My current impression of AI is as a data ingester, creating patterns and spitting out pattern fragments to match a user query. With no org schema, AI will eat your data and make its own patterns. But some organization (maybe most?) will want the AI to use the organization’s pre-built patterns, not generic or context-unspecific patterns.
These org patterns - be they values, mantras, principles, cultural representations - are the org’s core operating principles - their soul - the subsconscious instructions that give them their unique drives. With these in hand, an AI could answer worker queries that are framed and phrased according to the org’s perspective.
What are the Next Steps for Exploring Pattern Languages?
So is a set of patterns - interlinked - a decent way of representing the org? Can pattern languages help workers align, communicate, work together with greater efficiency, faster, warmer, healthier?

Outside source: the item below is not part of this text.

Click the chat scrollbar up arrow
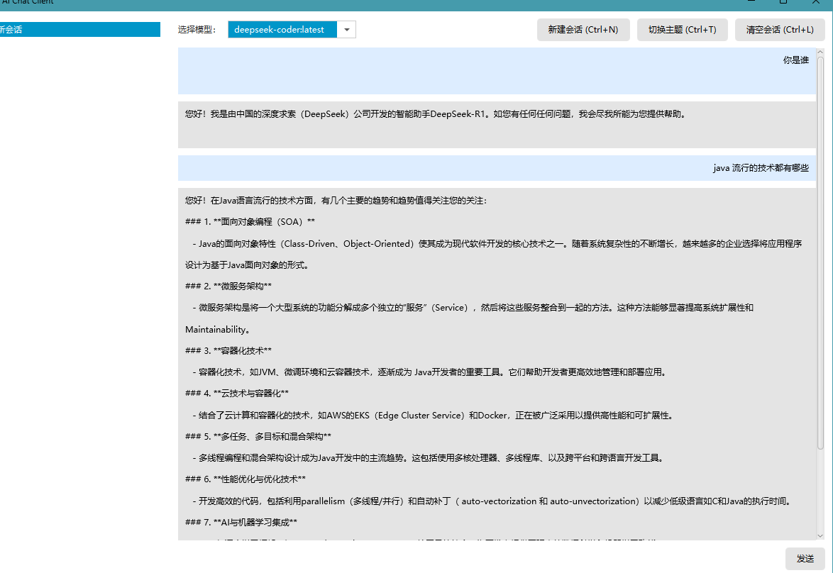Screen dimensions: 833x573 pos(820,52)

I’m exploring this question through an experiment in Coda I’m calling Lines. In subsequent posts, I’ll document some of my findings and see if pattern languages can be helpful in the context of my work design agency, Morning Strategy.
Appendix: the Structure of a Pattern
From Fearless Change, fed into ChatGPT, and edited a bit:
Sections of a Pattern
Name:
Purpose: a clearly stated name to capture the essence of the pattern
Example: "Work Should Feel Natural"
Context:
Purpose: the situations or environments where this pattern applies.
Example: "Workplaces with low engagement and productivity."
Problem:
Purpose: Define the issue the pattern aims to address.
Example: "Employees feel disconnected from their tasks."
Forces:
Purpose: List the factors that impact the problem and the solution.
Example: "Employee well-being, productivity, alignment with skills, work environment."
Solution:
Purpose: Provide the actionable steps to resolve the problem.
Example: "Design tasks that align with motivations, encourage autonomy, foster a supportive environment."
Implementation:
Purpose: Offer specific methods or actions to apply the solution.
Example: "Conduct surveys, provide job crafting opportunities, create a culture of trust."
Consequences:
Purpose: Outline the potential outcomes of applying the pattern.
Example: "Increased satisfaction and productivity, potential resistance to change."
Examples:
Purpose: Provide real-world instances where the pattern has been successfully applied.
Example: "Tech company project selection, marketing agency flexible workflows."
Related Patterns:
Purpose: List other patterns that are connected or complementary to this one.
Example: "Autonomy in Work, Aligning Roles with Strengths, Supportive Work Environment."